The House Select Committee panel chairman Bennie G. Thompson was the one who revealed the individual's position regarding the issue. Thomas' false assertion, which comes nearly two years after Joe Biden's victory, was in a five-hour closed-door interview with the panel.
Ginni Thomas Testimony
The conservative activist drew the attention of the panel after investigators were able to obtain emails shared between her and lawyer John Eastman. The latter had advocated a fringe legal theory that Vice President Mike Pence could block the congressional certification of Biden's electoral college win.
Thomas also repeatedly pressed White House Chief of Staff Mark Meadows to find other ways to overturn the 2020 election, based on messages that were sent to the latter a few weeks after the vote results came out, as per the Washington Post.
The conversations between the two represent an extraordinary pipeline between Thomas and one of former President Donald Trump's top aides as the latter and his allies were trying to take their efforts all the way to the United States Supreme Court.

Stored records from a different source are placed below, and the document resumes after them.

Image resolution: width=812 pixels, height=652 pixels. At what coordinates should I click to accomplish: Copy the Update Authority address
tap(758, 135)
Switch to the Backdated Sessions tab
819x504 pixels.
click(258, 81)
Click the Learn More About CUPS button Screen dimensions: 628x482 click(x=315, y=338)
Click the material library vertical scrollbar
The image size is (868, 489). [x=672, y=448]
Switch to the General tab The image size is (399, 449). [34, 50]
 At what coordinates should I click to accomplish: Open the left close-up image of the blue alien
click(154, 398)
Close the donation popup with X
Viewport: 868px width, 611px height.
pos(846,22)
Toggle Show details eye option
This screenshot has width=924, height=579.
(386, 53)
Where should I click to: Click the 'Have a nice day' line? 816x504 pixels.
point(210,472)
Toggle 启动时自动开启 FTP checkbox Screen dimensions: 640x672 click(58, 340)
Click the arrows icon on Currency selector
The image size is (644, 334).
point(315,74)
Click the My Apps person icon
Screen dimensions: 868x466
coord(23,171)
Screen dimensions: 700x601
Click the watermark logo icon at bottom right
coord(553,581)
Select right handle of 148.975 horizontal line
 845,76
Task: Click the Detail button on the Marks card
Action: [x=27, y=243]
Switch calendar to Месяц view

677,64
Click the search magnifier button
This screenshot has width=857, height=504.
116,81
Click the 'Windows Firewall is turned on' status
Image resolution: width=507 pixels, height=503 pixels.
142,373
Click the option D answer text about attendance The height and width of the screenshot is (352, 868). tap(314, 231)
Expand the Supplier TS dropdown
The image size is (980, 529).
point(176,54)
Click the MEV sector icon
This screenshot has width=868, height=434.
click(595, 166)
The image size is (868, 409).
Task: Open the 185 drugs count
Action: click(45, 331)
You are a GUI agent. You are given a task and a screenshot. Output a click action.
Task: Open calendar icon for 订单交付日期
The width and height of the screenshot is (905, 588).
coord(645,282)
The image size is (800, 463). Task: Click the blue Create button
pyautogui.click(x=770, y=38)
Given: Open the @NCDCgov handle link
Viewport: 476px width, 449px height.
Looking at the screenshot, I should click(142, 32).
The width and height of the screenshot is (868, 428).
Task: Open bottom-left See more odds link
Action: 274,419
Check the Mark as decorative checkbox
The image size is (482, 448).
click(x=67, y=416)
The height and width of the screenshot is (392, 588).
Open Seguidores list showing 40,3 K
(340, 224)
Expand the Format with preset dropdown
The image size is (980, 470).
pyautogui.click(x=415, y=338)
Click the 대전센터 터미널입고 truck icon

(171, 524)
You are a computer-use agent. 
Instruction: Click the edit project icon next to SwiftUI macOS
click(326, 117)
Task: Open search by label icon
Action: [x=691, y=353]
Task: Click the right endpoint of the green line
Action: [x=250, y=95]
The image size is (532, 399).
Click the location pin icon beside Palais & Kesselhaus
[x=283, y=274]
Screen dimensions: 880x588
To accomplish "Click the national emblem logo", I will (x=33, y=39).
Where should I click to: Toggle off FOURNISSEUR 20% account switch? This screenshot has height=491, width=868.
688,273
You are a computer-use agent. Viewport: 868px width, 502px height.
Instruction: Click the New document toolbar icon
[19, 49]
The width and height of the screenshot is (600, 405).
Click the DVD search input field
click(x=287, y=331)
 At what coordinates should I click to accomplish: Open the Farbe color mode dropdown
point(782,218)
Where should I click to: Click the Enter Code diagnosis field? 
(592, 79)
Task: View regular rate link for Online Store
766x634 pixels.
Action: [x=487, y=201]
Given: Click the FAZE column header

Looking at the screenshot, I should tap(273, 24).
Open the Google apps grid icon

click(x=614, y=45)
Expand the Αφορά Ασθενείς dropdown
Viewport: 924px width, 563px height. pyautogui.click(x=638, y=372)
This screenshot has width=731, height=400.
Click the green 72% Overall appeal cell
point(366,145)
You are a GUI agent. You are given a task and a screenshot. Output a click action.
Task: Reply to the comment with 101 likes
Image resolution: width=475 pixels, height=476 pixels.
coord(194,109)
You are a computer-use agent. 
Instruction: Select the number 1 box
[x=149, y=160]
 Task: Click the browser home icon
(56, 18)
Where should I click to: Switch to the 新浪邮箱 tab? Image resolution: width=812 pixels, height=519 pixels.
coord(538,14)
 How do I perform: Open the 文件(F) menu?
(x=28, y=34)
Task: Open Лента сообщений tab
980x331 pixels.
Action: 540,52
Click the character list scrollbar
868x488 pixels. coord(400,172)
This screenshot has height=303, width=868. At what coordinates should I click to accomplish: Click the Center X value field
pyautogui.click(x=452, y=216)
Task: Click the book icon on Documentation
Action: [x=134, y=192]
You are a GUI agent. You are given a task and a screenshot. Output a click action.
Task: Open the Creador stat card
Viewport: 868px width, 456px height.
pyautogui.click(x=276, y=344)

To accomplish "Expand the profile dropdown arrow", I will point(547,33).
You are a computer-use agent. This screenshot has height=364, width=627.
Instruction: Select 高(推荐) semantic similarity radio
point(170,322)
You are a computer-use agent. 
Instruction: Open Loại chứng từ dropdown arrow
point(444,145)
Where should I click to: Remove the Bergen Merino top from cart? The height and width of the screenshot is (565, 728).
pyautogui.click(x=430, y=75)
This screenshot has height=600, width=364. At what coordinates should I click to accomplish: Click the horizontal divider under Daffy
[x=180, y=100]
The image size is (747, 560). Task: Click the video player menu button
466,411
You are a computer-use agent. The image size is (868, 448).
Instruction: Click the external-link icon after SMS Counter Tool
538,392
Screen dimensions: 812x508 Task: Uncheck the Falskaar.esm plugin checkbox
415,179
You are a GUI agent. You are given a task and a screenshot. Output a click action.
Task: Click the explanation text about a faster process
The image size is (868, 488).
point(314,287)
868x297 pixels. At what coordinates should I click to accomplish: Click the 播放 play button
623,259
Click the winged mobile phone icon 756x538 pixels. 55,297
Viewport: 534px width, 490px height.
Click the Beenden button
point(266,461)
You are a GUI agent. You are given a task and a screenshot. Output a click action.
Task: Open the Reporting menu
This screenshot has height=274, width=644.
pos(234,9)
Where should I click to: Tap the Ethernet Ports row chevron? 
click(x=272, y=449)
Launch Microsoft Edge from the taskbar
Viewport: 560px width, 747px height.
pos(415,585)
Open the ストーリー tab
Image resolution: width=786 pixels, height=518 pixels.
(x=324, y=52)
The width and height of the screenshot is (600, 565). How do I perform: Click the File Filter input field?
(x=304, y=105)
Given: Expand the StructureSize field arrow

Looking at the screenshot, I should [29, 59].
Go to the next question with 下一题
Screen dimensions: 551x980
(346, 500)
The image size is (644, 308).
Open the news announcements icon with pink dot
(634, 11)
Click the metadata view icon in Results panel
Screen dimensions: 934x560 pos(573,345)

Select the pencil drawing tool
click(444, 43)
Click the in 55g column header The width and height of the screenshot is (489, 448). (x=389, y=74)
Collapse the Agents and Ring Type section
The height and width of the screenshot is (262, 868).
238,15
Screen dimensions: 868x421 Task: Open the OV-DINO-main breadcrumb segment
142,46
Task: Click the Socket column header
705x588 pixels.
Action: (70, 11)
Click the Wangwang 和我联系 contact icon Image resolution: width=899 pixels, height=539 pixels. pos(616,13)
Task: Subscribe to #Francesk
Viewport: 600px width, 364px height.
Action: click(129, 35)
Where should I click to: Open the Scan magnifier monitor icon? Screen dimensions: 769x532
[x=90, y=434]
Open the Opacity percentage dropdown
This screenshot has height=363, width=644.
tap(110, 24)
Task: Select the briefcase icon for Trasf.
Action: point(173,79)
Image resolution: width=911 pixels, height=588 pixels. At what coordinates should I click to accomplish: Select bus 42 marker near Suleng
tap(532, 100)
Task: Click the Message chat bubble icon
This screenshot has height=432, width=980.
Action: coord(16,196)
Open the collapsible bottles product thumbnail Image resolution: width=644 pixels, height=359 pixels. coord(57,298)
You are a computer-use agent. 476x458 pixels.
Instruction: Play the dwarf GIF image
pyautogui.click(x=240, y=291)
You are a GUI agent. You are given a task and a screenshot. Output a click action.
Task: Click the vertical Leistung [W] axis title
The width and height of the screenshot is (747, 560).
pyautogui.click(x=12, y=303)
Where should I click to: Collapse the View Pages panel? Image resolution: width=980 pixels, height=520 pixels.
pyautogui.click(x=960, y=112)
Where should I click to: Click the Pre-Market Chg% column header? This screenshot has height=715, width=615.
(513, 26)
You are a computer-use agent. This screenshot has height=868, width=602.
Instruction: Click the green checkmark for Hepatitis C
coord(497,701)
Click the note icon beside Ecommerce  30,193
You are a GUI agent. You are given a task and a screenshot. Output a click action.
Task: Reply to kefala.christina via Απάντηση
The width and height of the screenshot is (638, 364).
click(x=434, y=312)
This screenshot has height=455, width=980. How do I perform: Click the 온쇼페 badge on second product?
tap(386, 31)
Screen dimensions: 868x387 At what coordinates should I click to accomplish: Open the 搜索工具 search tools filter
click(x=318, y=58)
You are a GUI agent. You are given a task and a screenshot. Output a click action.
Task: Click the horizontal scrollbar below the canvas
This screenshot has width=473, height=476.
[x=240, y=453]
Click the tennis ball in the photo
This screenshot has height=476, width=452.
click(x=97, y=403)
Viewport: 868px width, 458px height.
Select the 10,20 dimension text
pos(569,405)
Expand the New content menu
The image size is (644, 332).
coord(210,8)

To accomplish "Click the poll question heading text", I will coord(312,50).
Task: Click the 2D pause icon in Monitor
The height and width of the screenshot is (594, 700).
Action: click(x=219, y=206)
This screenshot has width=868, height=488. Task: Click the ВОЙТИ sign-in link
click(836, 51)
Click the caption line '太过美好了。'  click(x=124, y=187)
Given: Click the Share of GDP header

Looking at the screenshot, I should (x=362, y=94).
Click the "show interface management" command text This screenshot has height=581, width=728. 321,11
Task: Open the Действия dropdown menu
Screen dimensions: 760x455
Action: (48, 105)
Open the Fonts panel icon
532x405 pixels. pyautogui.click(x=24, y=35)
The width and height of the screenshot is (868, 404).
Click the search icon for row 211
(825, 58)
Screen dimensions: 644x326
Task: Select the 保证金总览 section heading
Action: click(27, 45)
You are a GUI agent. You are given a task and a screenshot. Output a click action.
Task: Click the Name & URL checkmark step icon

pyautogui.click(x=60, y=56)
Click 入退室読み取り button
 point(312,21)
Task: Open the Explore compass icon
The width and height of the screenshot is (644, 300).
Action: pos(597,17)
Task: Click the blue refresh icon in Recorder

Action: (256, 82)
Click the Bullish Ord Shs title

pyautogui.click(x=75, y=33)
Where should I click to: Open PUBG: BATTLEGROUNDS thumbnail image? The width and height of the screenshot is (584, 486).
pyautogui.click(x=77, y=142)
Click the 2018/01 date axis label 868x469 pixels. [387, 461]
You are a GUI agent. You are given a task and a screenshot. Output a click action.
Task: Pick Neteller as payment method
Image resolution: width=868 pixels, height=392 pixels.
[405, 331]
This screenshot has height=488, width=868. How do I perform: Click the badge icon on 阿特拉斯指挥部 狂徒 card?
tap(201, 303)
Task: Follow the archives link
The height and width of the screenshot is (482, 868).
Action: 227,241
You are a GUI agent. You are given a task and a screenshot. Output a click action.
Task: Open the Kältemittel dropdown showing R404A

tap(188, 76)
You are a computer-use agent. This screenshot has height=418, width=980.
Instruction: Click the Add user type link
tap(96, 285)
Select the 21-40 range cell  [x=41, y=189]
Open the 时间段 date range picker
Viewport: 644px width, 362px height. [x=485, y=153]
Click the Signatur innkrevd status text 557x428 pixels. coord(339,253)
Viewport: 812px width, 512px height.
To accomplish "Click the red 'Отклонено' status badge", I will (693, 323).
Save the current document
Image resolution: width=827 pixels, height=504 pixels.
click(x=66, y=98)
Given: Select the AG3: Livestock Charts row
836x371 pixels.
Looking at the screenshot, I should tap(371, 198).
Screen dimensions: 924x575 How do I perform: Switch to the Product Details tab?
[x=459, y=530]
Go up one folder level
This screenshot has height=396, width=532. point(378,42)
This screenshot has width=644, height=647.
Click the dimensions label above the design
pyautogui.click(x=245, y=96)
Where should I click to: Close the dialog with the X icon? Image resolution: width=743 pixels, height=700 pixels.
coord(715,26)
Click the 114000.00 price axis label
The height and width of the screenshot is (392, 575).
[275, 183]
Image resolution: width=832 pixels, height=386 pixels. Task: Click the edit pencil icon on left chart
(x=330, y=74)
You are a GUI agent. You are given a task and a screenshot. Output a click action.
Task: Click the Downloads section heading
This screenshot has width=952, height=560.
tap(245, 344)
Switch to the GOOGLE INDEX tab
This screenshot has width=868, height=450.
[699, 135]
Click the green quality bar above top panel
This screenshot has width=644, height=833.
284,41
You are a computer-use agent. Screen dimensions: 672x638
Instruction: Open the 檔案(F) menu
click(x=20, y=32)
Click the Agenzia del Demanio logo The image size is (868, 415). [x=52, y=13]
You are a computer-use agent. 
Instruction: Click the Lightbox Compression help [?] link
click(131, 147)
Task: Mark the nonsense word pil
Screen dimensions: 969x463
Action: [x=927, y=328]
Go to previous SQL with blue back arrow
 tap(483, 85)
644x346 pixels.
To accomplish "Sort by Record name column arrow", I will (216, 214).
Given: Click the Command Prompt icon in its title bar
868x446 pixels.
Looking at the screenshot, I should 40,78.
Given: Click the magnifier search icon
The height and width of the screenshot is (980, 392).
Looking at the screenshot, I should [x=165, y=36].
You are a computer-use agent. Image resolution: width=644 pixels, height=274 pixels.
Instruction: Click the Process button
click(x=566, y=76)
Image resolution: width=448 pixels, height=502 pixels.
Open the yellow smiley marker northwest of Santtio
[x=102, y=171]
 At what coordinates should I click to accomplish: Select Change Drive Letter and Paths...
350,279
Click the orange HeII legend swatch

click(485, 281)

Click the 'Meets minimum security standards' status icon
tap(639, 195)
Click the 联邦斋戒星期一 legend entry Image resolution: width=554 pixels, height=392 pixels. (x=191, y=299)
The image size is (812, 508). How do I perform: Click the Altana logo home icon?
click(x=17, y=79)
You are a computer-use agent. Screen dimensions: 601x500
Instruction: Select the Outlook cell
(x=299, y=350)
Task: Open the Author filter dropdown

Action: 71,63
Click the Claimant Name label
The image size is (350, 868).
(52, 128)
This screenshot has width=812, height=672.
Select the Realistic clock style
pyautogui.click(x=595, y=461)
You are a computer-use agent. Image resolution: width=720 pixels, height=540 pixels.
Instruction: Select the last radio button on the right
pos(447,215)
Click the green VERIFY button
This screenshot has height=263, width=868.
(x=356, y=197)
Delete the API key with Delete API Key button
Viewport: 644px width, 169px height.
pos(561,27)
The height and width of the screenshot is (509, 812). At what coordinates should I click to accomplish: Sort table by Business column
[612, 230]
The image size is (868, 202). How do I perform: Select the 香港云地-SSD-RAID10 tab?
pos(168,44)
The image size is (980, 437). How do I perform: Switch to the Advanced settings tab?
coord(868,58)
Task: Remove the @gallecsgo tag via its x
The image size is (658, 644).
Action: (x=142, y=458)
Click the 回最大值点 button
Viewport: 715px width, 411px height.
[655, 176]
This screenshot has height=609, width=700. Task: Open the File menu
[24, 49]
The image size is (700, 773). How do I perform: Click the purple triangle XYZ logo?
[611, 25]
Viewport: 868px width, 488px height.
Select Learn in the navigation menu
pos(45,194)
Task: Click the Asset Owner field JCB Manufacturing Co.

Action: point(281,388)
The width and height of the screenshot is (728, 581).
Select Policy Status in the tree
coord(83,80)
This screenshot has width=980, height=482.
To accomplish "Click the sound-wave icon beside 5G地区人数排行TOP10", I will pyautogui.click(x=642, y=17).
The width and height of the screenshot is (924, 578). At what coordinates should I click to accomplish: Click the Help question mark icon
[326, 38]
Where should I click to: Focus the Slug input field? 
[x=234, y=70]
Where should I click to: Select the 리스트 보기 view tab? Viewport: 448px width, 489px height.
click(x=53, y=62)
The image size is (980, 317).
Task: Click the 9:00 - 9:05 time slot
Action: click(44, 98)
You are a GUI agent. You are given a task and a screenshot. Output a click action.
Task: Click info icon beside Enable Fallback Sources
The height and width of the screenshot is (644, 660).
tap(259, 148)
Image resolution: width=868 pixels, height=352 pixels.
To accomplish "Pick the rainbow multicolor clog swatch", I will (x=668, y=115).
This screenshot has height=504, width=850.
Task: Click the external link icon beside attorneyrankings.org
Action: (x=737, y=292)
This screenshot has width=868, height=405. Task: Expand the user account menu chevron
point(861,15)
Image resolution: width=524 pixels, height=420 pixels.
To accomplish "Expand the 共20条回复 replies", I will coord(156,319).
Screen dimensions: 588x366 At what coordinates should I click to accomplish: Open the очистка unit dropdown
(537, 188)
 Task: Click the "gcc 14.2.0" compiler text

The House Select Committee's members said that they may use clips from her appearance, if they are warranted, in a future hearing. However, lawmakers have not yet scheduled their next hearing in the case.
According to USA Today, the interview was set because the committee wanted to talk to Ginni about her advocacy for challenging the results of the 2020 elections. Her lawyer, Mark Paoletta, said in a statement that Ginni simply answered the committee's questions, voiced her concerns about the election fraud, and condemned the violence on Jan. 6, 2021.
Reasserting False Claims of Election Fraud
Paoletta said that as Ginni said before, she had significant concerns about fraud and irregularities in the 2020 election. The lawyer added that Ginni played no role, beyond those concerns, in any events after the results of the vote.
However, there have been numerous public officials at federal and state levels that investigated election results and found no evidence of widespread fraud. These investigating individuals include former Attorney General William Barr and former acting deputy attorney general, Richard Donoghue.
The latter also told the House Select Committee that the whole thing was "very, very murky at best, and the video was absurd," referring to Trump providing an "arsenal of allegations." This includes a baseless claim about Italian satellites altering votes in the 2020 elections.
In a statement, Ginni said that she did not discuss her post-election activities with her husband. She added that the couple had an "ironclad rule" that she and her husband never speak about cases pending before the Supreme Court.
The interview ended months of negotiations between the House Select Committee and Thomas over her testimony. The panel's investigators had grown particularly interested in the individual's communication with Eastman as the latter was in close contact with Trump and allegedly wrote a memo that Democrats and anti-Trump GOP members likened to a blueprint for a coup, the New York Times reported.